--- The data ---
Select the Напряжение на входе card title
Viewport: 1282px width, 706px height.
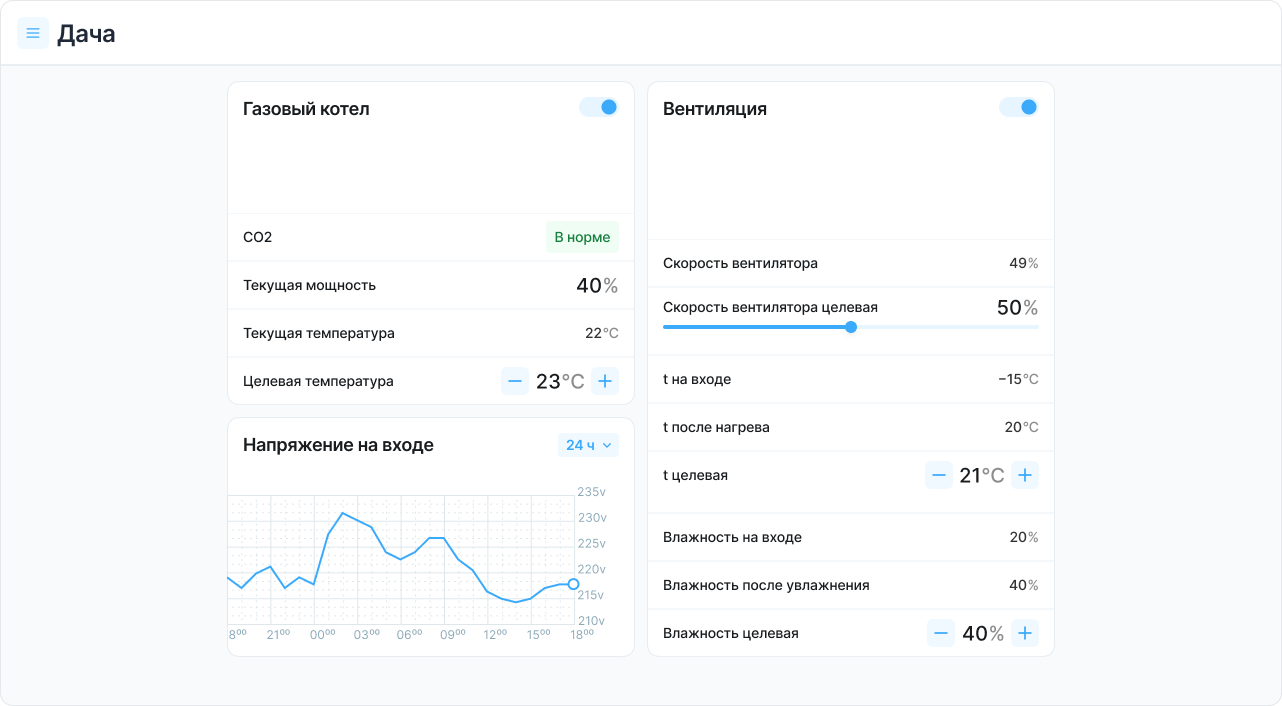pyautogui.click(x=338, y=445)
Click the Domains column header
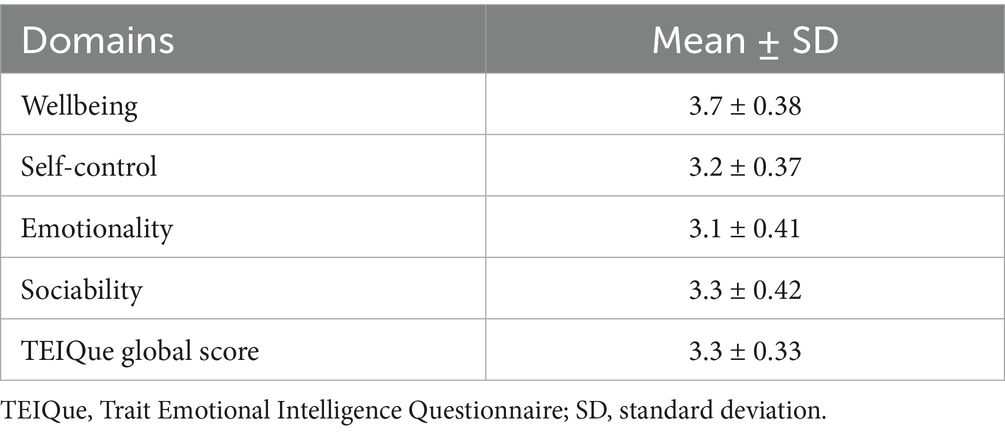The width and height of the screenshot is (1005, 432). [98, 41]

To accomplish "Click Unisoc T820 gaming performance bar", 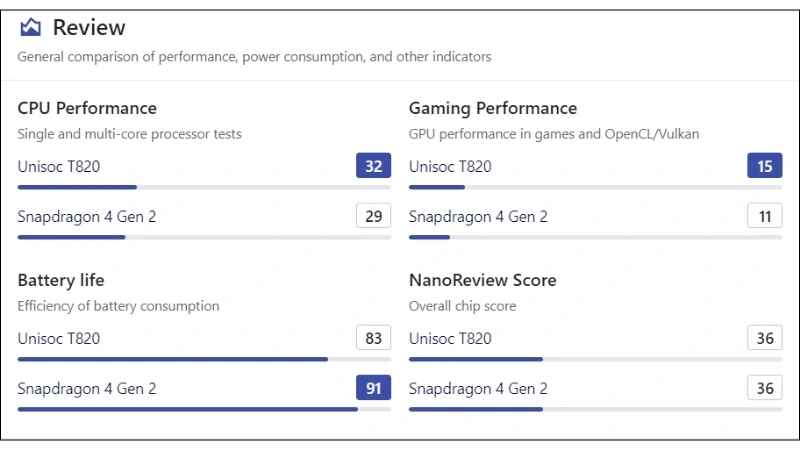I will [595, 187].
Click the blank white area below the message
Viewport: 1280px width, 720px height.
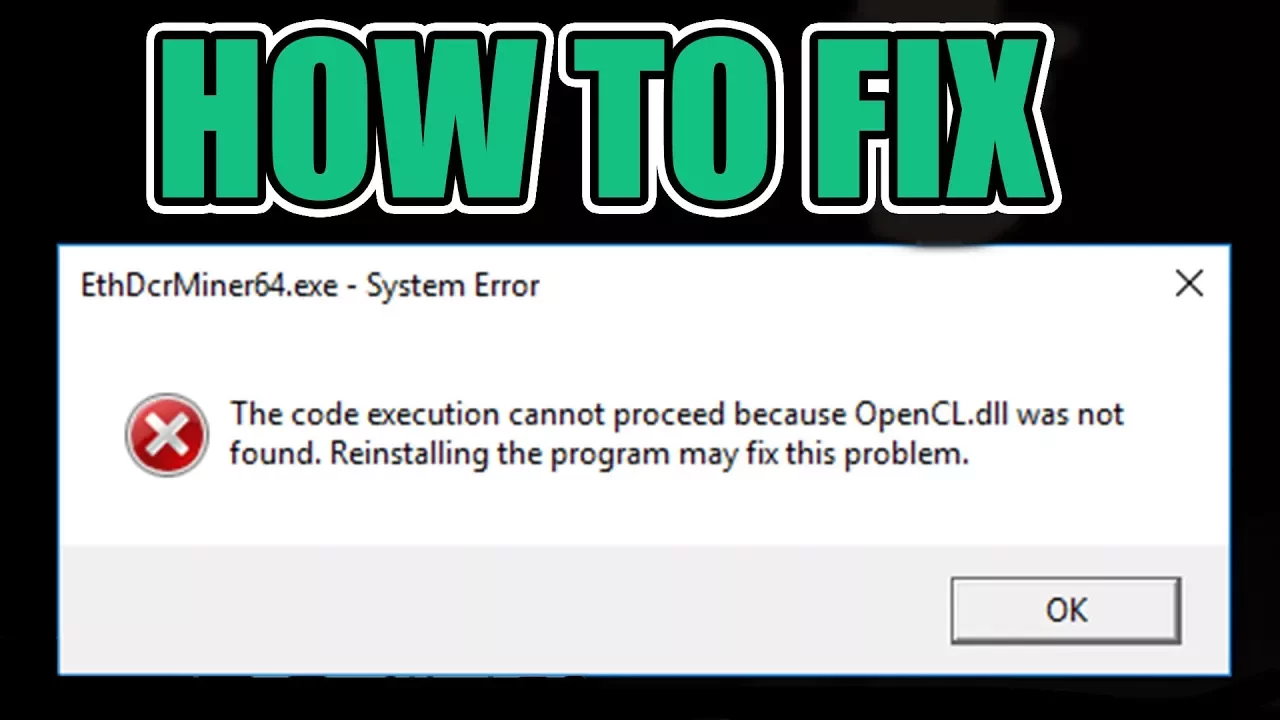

--- Exercise directions ---
The answer is to be the lines from the line that contains "Click the blank white area below the message" through the last line of the material, retyped exactly, both included, with pictures left out, please.

--- Result ---
Click the blank white area below the message
Viewport: 1280px width, 720px height.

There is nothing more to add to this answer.